Did any one ever use keypunch to tape or 8' floppy?
On Wed, 19 Jul 2017, Mike Stein via cctalk wrote:
Those 8' floppies were a PITA to handle and store, but
they sure held a lot of data...
;-P

That is why they switched from 8 foot to 5.25 foot floppies.


Punchcard size is reputed to have been chosen for use of readily available currency bins (was the dollar bill reduced in size as a reflection of its declining value :-?

8 inch floppies (1971 23FD) were intended to be stored like 8.5x11 paper.


I'd like to find more info about the decision of 5.25 inch.
http://archive.computerhistory.org/resources/text/Oral_History/5.25_3.5_Floppy_Drive/5.25_and_3.5_Floppy_Panel.oral_history.2005.102657925.pdf
is one of the only sources.

In it,
Don Massaro, of Shugart Associates, says that they chose 5.25" as the smallest that they could make a diskette that COULD NOT be put in a shirt pocket, deliberately avoiding that particular method of damaging a diskette.

They all agree that Wang was the impetus.

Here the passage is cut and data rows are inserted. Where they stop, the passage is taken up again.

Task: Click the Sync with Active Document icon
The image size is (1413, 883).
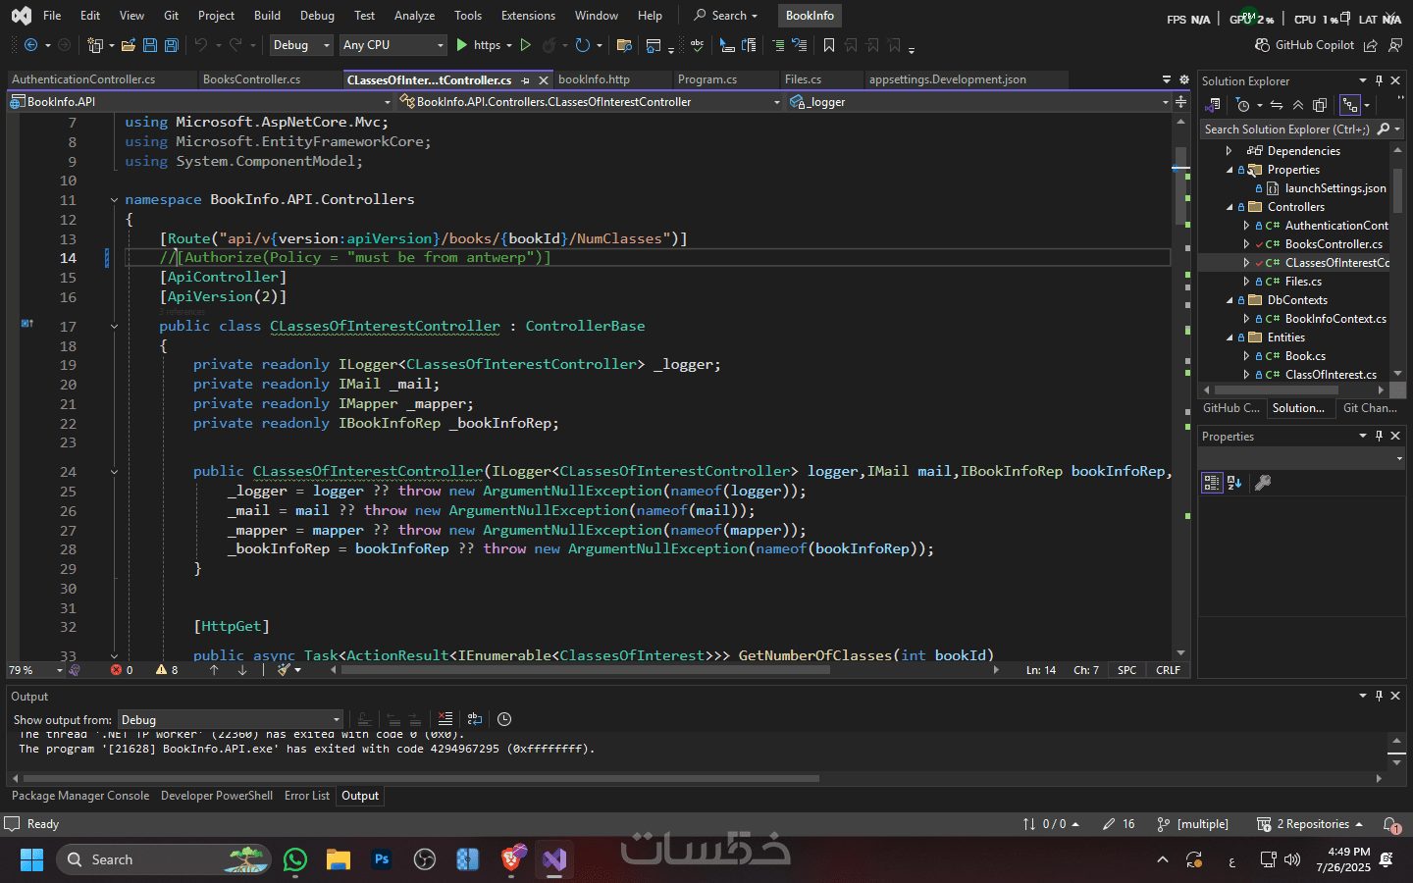Action: [x=1277, y=105]
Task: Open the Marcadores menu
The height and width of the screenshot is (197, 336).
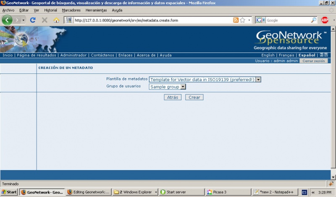Action: (x=71, y=10)
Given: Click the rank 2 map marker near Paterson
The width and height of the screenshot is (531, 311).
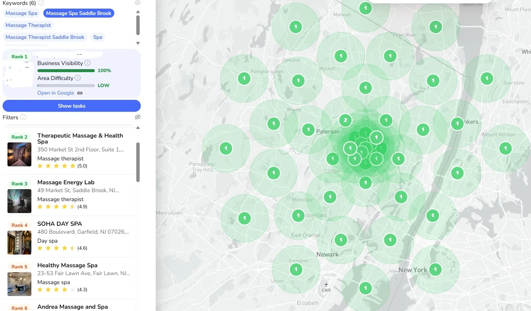Looking at the screenshot, I should point(345,120).
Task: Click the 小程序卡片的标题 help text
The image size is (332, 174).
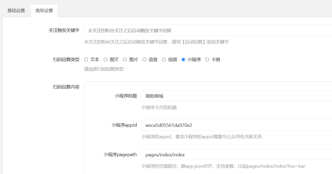Action: point(159,107)
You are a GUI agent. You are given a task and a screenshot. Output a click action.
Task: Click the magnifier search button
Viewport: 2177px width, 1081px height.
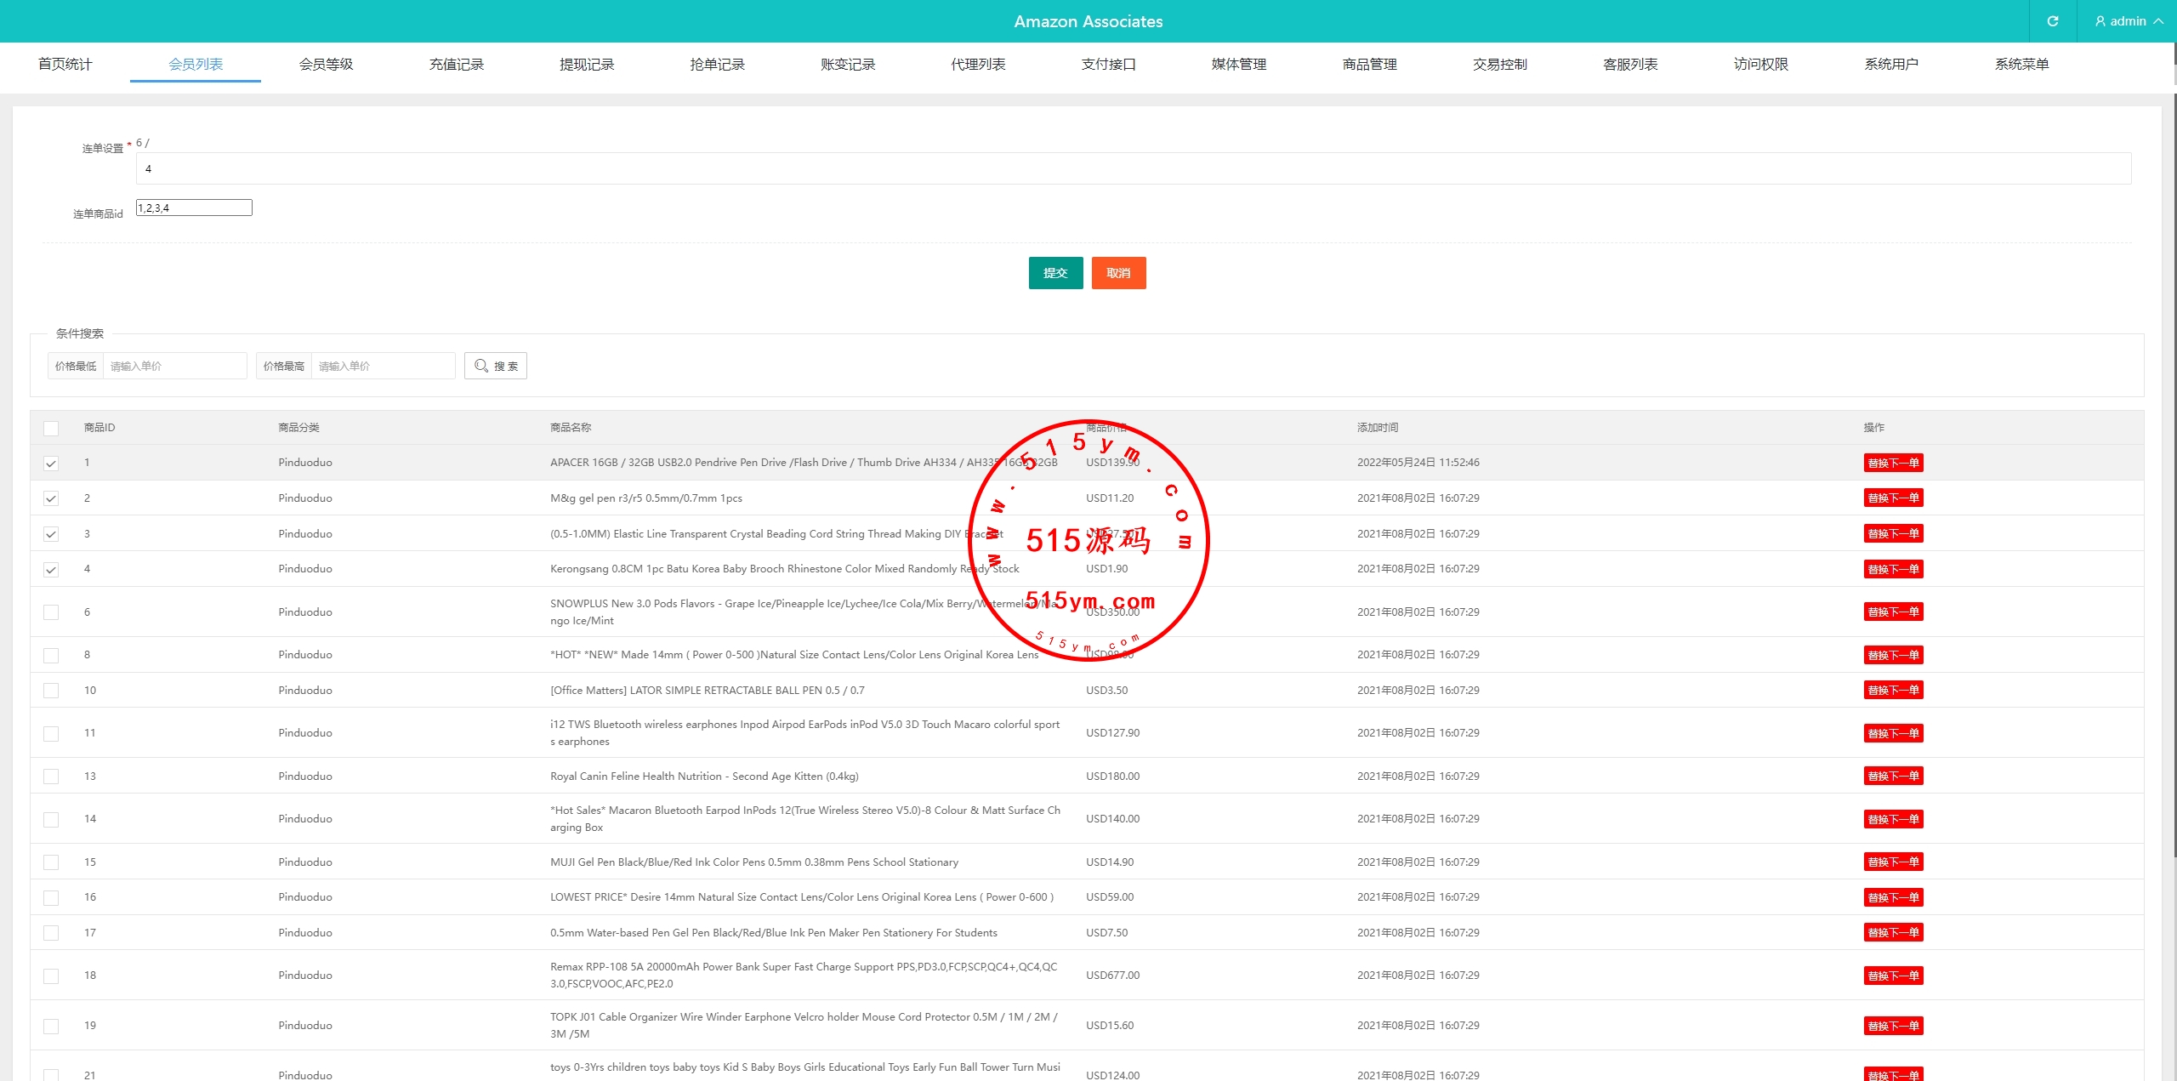[496, 366]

That Steve Jobs was pestering them for a cheap drive, but due to the holes in his jeans and personal hygiene?, they never took him seriously.

George Sollman said that the drive size was shosen to match tape drives.

(also mentioned in a sidebar in Byte 35? years ago:)
However Jimmy Adkisson of Shugart Associates claims that they were in a bar with Dr. Wang and his people, and when they asked Wang what size it should be, he picked up a bar napkin. Adkisson took the napkin back to the office and measured it. I want to find out what bar, and whether that bar has personalized napkins! (I'd also like to get novelty napkins printed up with a picture of a diskette and a copy of that story printed on the back!)


Later, there was the "battle of the shirt-pocket disks" between 3" (Amstrad), 3.25" (Dysan) and 3.5" (Sony). Dysan, who did not want to retool to make hard-shell 3" or 3.5", designed a 3.25" floppy floppy. They made the seemingly sensible assumption that the size conflict would be won by whichever had software available, and they bet the company on a 3.25" software publishing venture. Almost all MAJOR programs were available on 3.25" diskettes, even though the Seequia Chameleon 325 was the only computer that ever made it to market with a 3.25" drive.
3.9", 2.9", 2.8", and several others, never caught on.


HP and Apple went with Sony 3.5", and when IBM also went 3.5" (abandoning their announced 3.9"), that sealed it.
The earliest 3.5" disks (I have a few "Shugart" ones) had no shutter.
Then there was a sliding spring loaded shutter, with a place on the disk to labelled "PINCH" (with an arrow) to release the shutter. When full automatic shutters came out, the word "PINCH" was dropped, but the arrow was left on as a reminder of which direction the disk went into the drive, even though it only went in one way (unlike 8" and 5.25" disks that would fit into the drive 8 ways)


It is also amusing about the distortions in memory perceptions.
I have a [slightly crashed] RAMAC? 24" 100K? platter. I would show it to my students. Whenever it was mentioned later, the students would recall it as being "three or four feet diameter!"

Similarly, we often waste time in futile attempts to track down "ten inch" and "twelve inch" floppy stories that were simply misremembrances of 8".
(If you don't believe that, FIND ONE)


http://www.ricomputermuseum.org/Home/shirt-pocket-diskette
is an UNCREDITED direct copy of a post that I made in this group.
Lack of attribution isn't very bad. But adding "RICM notes that" on the beginning of one of my paragraphs turns that into theft. (3 of less than 10 words changed)
Is the rest of "their" content also similarly plagiarized?
Are the pictures of THEIR collection, or unauthorized copies of other people's pictures?